The myofibrils were prepared on the ways, which assured retention of the
native antigenicity. Strips of cardiac muscle tissue were brought to a stretched
or contracted state and clamped with the U shaped vascular surgery forceps. They
were immersed in the buffer solution (75mM KCI,10mM Tris pH6.8, 2mM EGTA, 2mM
MgCl2, 0.1mM PMSF, 0.1%TritonX-100). Thereafter, the tissues were
homogenized in a Polytron (Brinkman Instruments Co., Westbury, NY, USA) and a
Teflon glass homogenizer. The myofibrils were collected by centrifugation at
1,000 g for 5 min. The pellets were washed by cycles of suspension and
centrifugation. Finally, they were infused with the fresh buffer containing
50% glycerol and frozen at −20°C for storage. They were
thawed and rinsed with the fresh buffer before use.

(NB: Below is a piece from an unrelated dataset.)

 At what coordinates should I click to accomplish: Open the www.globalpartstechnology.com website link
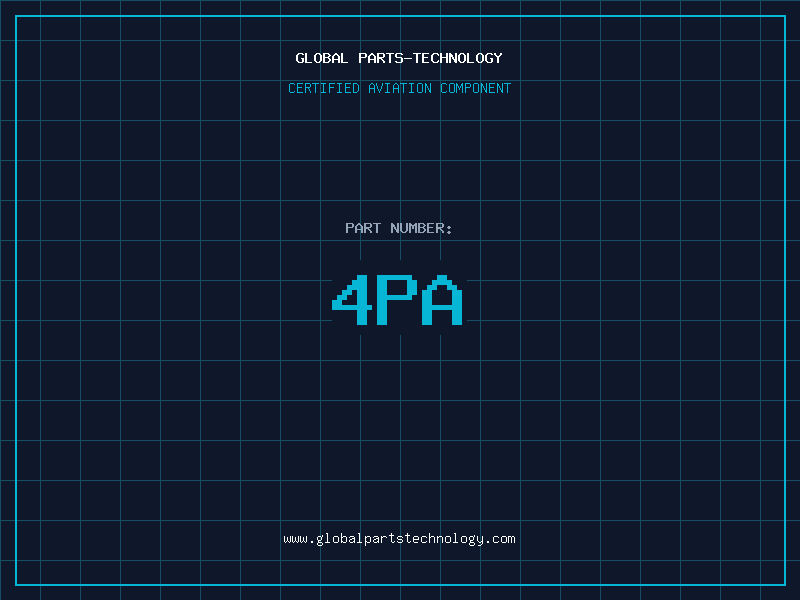[x=399, y=539]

Small cubes of the fresh cardiac tissues were disintegrated with the
sterile, surgical scalpel and plated onto the Petri dishes with the bottoms
covered by matrigel or cardiac tissue sections and filled with the DMEM
supplemented with serum and antibiotics. The primary cultures were grown in the
incubators maintaining 37°C, 10% CO2, and saturated
humidity. For storage, the tissue cultures were infused with DMSO or glycerol
and frozen gradually to retain their viability.

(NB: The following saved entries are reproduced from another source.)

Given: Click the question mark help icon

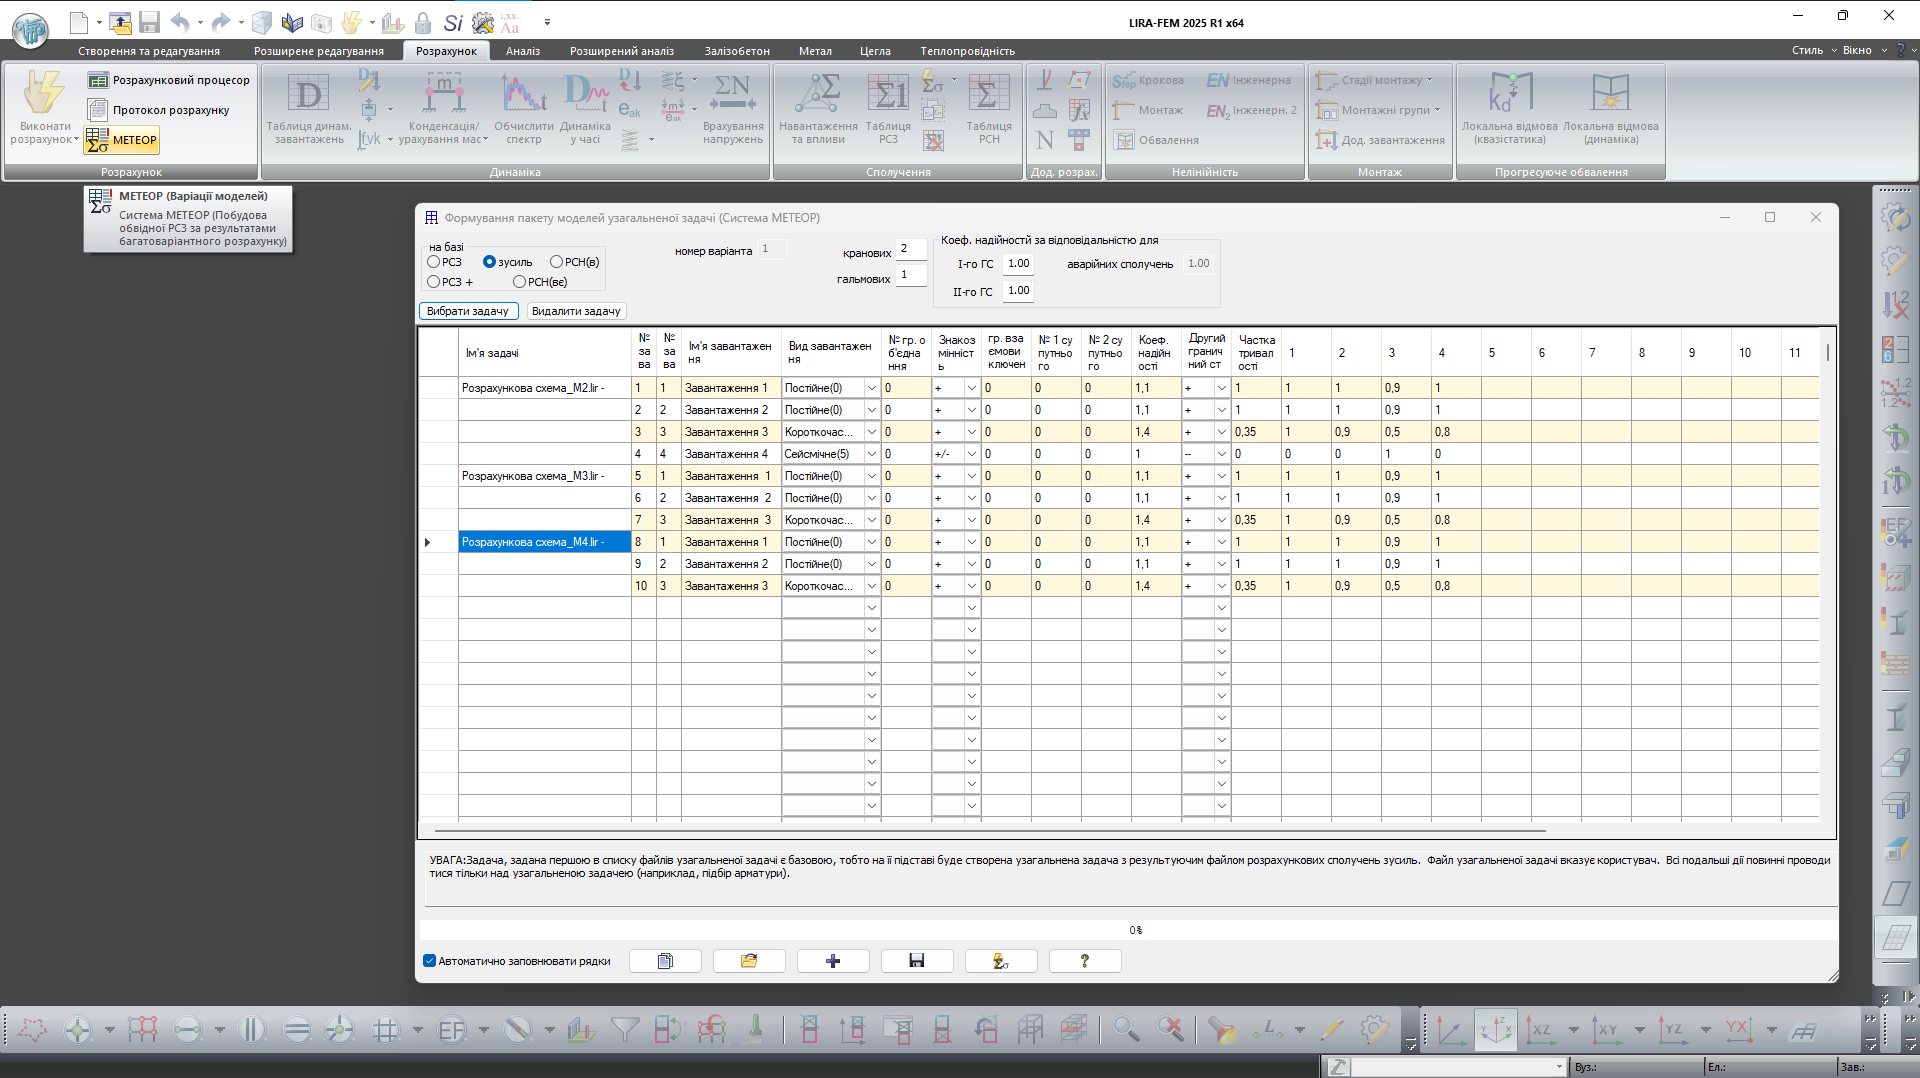Looking at the screenshot, I should click(1084, 961).
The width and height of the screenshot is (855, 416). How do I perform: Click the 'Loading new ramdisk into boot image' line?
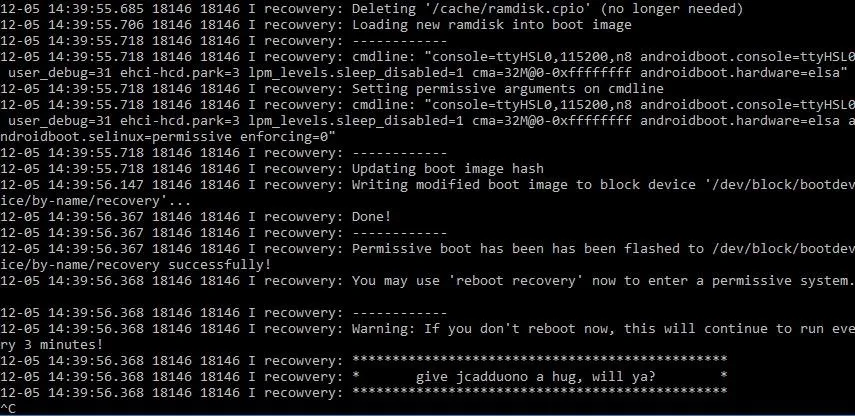[x=316, y=25]
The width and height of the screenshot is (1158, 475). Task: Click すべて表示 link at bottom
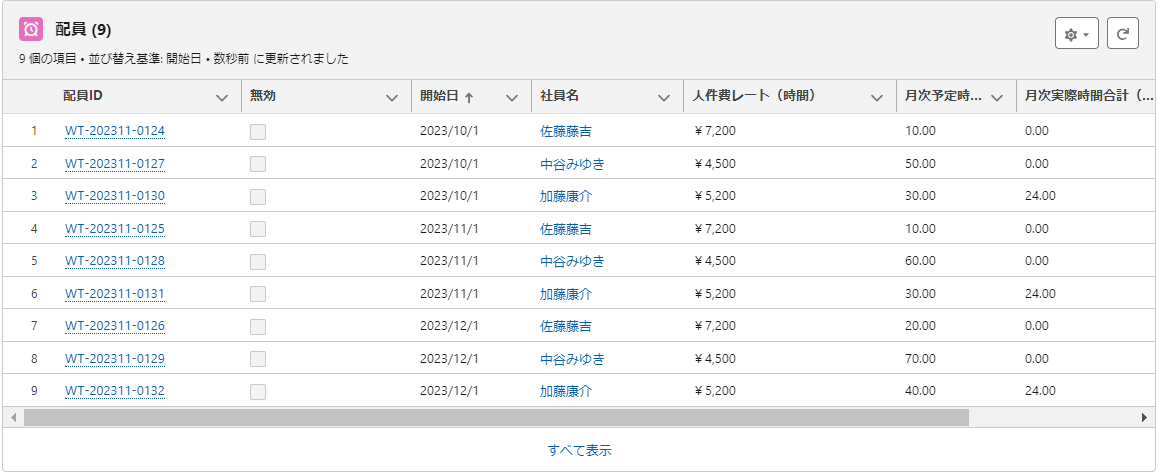[x=580, y=450]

Alternatively, the cardiac tissue was inserted into the gold
planchettes. They were rapidly cryoimmobilized in the HPM 010 (Balzers,
Lichtenstein, EU). The frozen muscles were either sectioned in the frozen
hydrated state or cryo-substituted, infused with 2.3M sucrose, refrozen, and
sectioned on the cryoultramicrotome (Leica, Vienna, A, EU).
Alternatively, the rapidly cryoimmobilized samples were crushed and
homogenized. They were resuspended in the buffers and frozen or lyophilized to
the powders.
All these approaches assured preservation of native state of the cardiac
muscle protein antigenicity and architecture. All specimens were examined by
MPFS, IB, EELS, and EDXS [52 (link)].